An increase in violent crimes and property offences in the downtown Duncan corridor and area in 2022, particularly in the area where the Warmland shelter is located, contributed to a five per cent rise in crime overall in that part of the Cowichan community last year over 2021, according to the RCMP.
In an annual report on the downtown corridor for North Cowichan by Insp.

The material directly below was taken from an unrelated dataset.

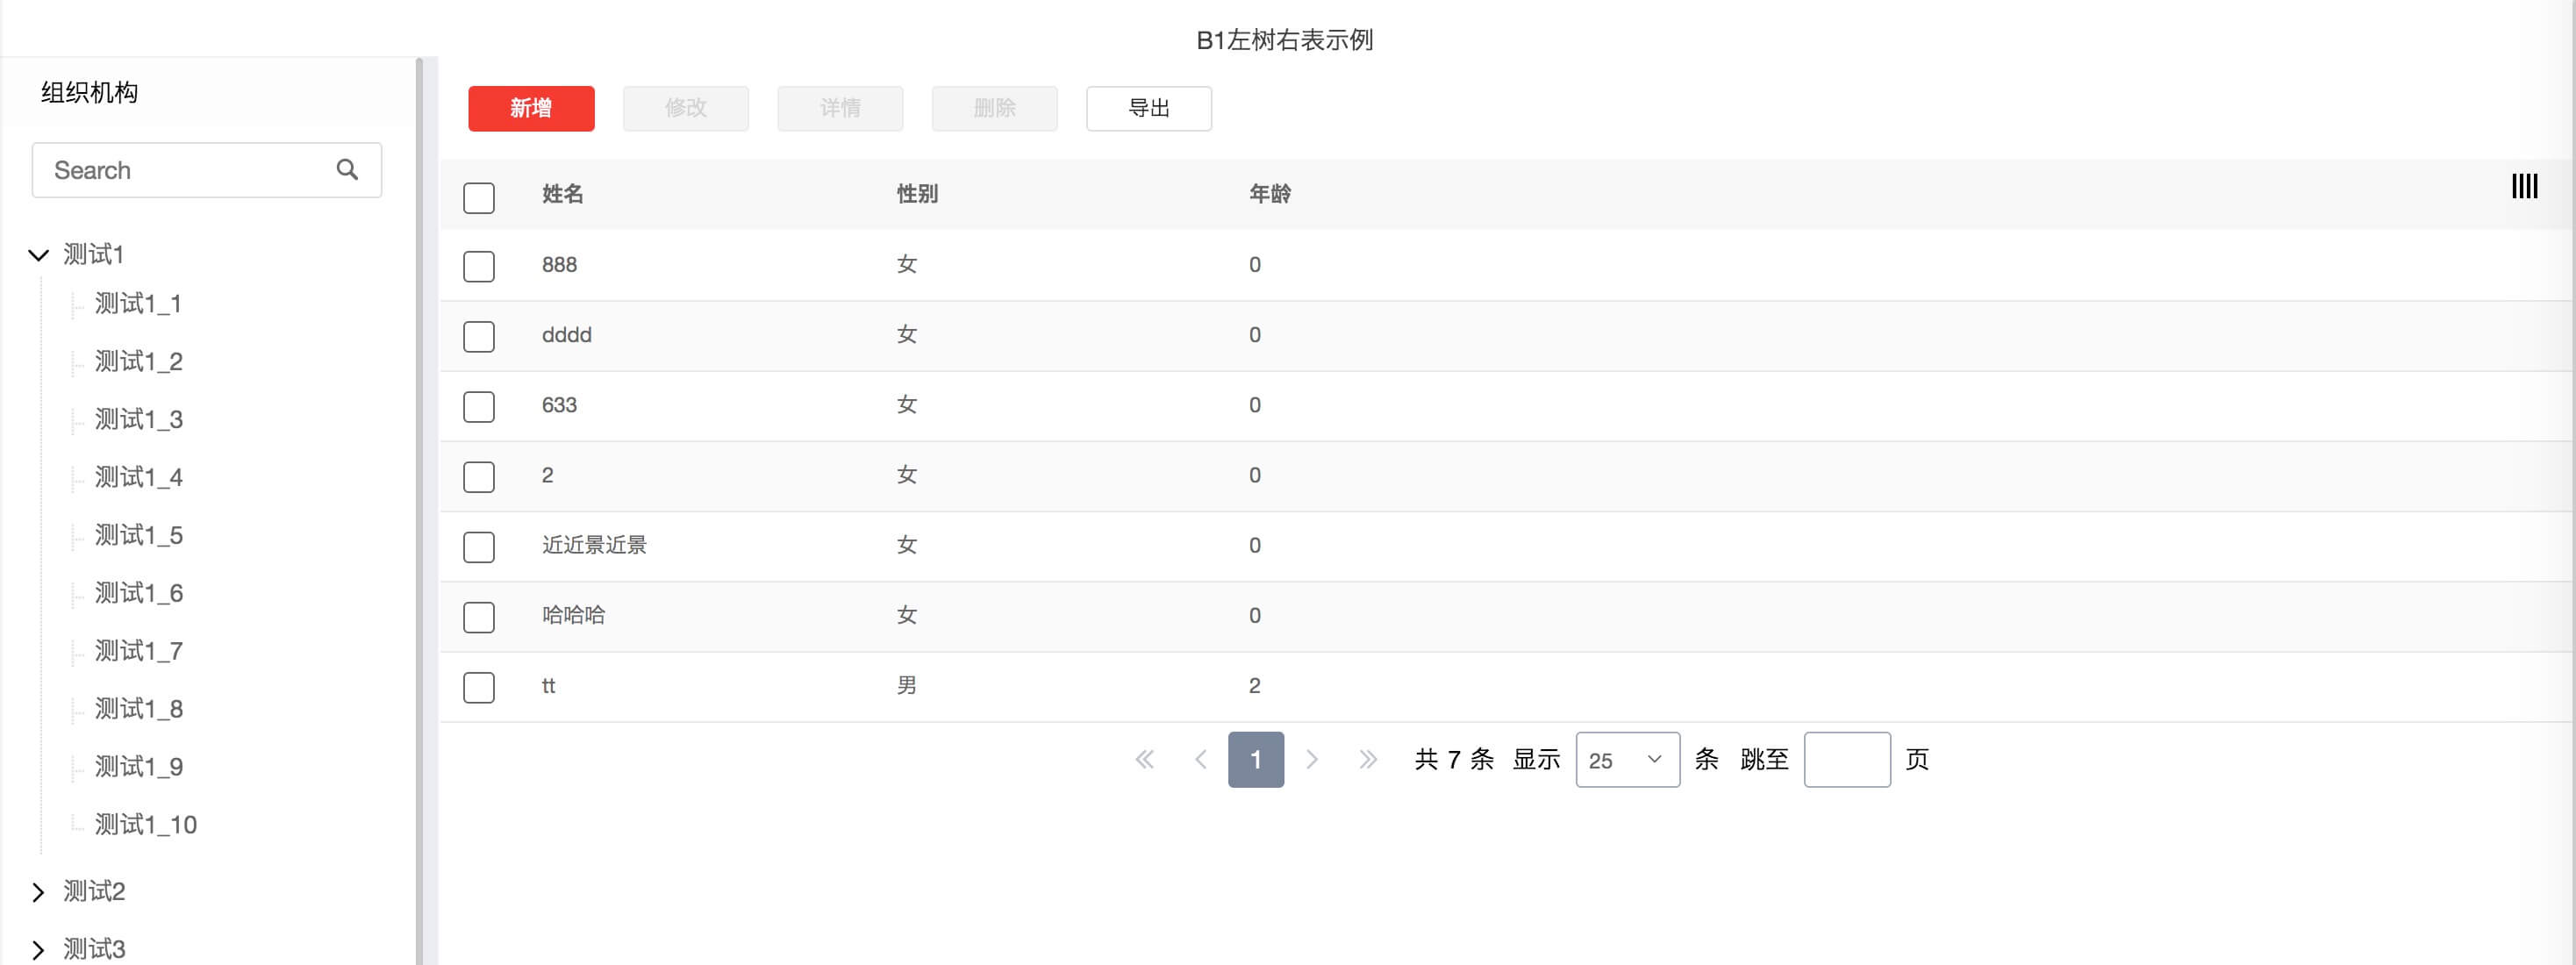Go to the previous page arrow
Image resolution: width=2576 pixels, height=965 pixels.
(x=1200, y=760)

Chris Bear, head of the North Cowichan/Duncan RCMP detachment, Bear said assaults and robberies were the main drivers for the increases in violent crime in the downtown corridor last year.

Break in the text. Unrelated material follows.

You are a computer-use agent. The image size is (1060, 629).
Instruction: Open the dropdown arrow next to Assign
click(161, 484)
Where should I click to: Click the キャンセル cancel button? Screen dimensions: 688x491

He said assaults increased 51 per cent, with an additional 30 incidents from 2021, while robberies increased 56 per cent for the year, partly due to a series of robberies in early 2022 targeting the downtown area, and partly the result of an increase in violent shopliftings, particularly in the Cowichan Commons area, that occurred primarily in the last three months of 2022.
Bear said the area where the Warmland shelter is located, and where the Overdose Prevention Site moved to on York Road in 2021, was the largest centre of criminal activity in the corridor area in 2022.
“Overall there was 49 per cent increase in [criminal activity] in this area in 2022,” Bear said.
“The Warmland area is a consistent hot spot for street level assaults and 65 per cent of all assaults in this area occurred in streets, parking lots and open area, including parks.”
Bear said the Cowichan Commons area made up 10 per cent of the volume of RCMP files for the downtown area in 2022, and that property crimes, particularly shoplifting, and loitering/unwanted persons were the primary issues police were called to for this area.
He pointed out that the supportive housing facility Sq’umul’ Shelh Lelum’ on Paddle Road opened in April, 2022.
“File volume to the area peaked very quickly in April, and has fallen in the [last three months of the year] compared to previous months,” Bear said.
Other than the Warmland and Cowichan Commons areas, Bear said criminal activity in other areas of the corridor, including downtown Duncan, the TCH Corridor and Duncan Mall and area, all decreased in 2022.
At North Cowichan’s council meeting on Feb. 1, Mayor Rob Douglas said in his mayor’s report that he and staff members have met with some of the local business owners in the downtown core in recent weeks to discuss the area’s issues.
Douglas pointed out that the municipality played a big role in the opening of a corridor safety office in the area a number of years ago, and in implementing a corridor safety plan, which included an increased presence of bylaw officers and the hiring of a private security firm that works closely with the City of Duncan.
“But there continues to be some major issues in the area, and some of those have gotten worse,” he said.
“Myself and staff are involved in active discussions to figure out what role we can play in helping these local business owners address some of these issues, while recognizing that as a municipality, our tools are quite limited.”
Douglas said issues with the downtown corridor have been a top priority for him since he was elected mayor.
“I anticipate this is going to continue to be a focus for us over our four-year term,” he said.